Beverly (Bear King) Moran | This artist is a member of SWAIA.org
Of Hunkpapa Lakota Heritage and enrolled at the Standing Rock Sioux Indian Reservation in North and South Dakota, Moran grew up in Aberdeen, South Dakota. As a child, she spent the summers in Fort Yates, North Dakota with her grandmother Clara Bear King-Taylor, who would take her to pow wows where she would dance but lacked her regalia. It wasn't until 1996 that she was able to have a Woman's Northern Traditional Buckskin dress made for her. Andrea (her daughter) was 2 years old at the time, and they began to travel the pow wow circuit.
It was actually Andrea's desire to dance that motivated Moran to learn how to bead. Having since becoming recognized dancer in the pow wow world, Moran is known for her woman's Northern Traditional buckskin dance outfits with their distinctive fully beaded yokes, bags, moccasins and leggings, in traditional Lakota beadwork patterns and styling. Not only does she create wearable dance regalia, but she also creates miniatures that are framed and displayed as art pieces.

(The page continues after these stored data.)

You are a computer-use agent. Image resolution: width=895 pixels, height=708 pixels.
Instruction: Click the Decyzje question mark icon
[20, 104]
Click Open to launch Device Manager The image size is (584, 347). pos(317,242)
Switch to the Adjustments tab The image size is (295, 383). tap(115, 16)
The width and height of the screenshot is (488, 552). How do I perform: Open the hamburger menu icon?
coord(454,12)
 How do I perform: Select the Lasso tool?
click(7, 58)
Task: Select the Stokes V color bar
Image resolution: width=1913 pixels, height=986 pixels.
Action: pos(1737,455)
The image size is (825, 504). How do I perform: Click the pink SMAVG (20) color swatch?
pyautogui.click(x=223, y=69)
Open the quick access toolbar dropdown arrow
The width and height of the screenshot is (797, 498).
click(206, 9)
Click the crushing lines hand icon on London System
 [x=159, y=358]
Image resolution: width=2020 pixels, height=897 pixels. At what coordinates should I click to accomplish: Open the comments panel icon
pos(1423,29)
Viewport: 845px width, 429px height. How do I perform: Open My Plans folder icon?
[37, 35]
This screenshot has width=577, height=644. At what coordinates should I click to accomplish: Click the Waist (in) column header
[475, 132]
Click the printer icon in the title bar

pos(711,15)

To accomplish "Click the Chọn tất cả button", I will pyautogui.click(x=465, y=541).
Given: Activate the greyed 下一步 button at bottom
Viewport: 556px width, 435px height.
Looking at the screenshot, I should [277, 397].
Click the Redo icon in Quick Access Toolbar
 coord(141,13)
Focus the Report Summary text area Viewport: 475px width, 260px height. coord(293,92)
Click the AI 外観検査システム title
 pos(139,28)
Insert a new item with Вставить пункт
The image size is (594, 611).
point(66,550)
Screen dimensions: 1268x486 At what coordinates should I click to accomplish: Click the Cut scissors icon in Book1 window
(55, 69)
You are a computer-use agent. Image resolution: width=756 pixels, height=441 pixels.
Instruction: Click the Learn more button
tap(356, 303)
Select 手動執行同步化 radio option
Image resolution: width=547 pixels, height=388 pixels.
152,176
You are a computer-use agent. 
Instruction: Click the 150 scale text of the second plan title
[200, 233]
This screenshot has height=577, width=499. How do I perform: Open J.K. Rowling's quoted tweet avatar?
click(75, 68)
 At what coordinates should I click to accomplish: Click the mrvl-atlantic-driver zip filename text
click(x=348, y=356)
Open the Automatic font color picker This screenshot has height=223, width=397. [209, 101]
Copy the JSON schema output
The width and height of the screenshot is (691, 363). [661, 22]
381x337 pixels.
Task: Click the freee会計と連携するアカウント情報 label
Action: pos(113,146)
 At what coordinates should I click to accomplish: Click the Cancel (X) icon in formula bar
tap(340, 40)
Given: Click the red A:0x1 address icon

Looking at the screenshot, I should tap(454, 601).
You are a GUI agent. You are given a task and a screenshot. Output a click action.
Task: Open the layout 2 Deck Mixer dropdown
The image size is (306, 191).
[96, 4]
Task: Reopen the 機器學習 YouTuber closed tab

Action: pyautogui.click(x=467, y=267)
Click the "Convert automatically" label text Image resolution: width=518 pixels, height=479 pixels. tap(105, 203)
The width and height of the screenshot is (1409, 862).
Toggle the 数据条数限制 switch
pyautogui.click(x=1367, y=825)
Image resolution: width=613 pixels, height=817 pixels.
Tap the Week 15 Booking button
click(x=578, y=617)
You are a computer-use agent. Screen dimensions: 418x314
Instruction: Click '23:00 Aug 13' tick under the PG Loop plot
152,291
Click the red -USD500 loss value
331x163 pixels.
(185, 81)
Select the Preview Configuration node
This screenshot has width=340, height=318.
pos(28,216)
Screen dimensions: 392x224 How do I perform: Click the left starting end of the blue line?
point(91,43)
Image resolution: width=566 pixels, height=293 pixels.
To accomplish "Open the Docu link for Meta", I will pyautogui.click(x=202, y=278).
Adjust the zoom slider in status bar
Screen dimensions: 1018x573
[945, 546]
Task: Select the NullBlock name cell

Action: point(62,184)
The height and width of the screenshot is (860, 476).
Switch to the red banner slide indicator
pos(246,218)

In 2004, she entered her first art competition , at the New Mexico State Fair, and in 2005 she took the Best of Show award. In 2007, she not only won top awards at the Santa Fe Indian Art Market, but she was also awarded a prestigious fellowship by the Southwestern Association of Indian Arts (SWAIA). Since she has received numerous awards in the top Indian Art Markets, including the Heard Museum Guild Fair & Market, the Red Cloud Indian Art Show, the Cherokee Art Market, the Gathering of People, Wind and Water, and the Native American Clothing Contest at the Santa Fe Indian Art Market. In 2016 she won Best of Show at the Autry Museum of the American West and the Best of Classification at the Heard Museum Indian Fair & Market in 2018. Recently, her dress "Seen By Her Nation" won a prestigious award at the Southwestern Association Native American Clothing Contest. Additionally, she is a two-time recipient of the First Peoples Fund, Artist in Business Leadership Program and has received a grant from the Native Creative Development Program. She was a 2016 Cultural Capital Grant Recipient from First Peoples Fund.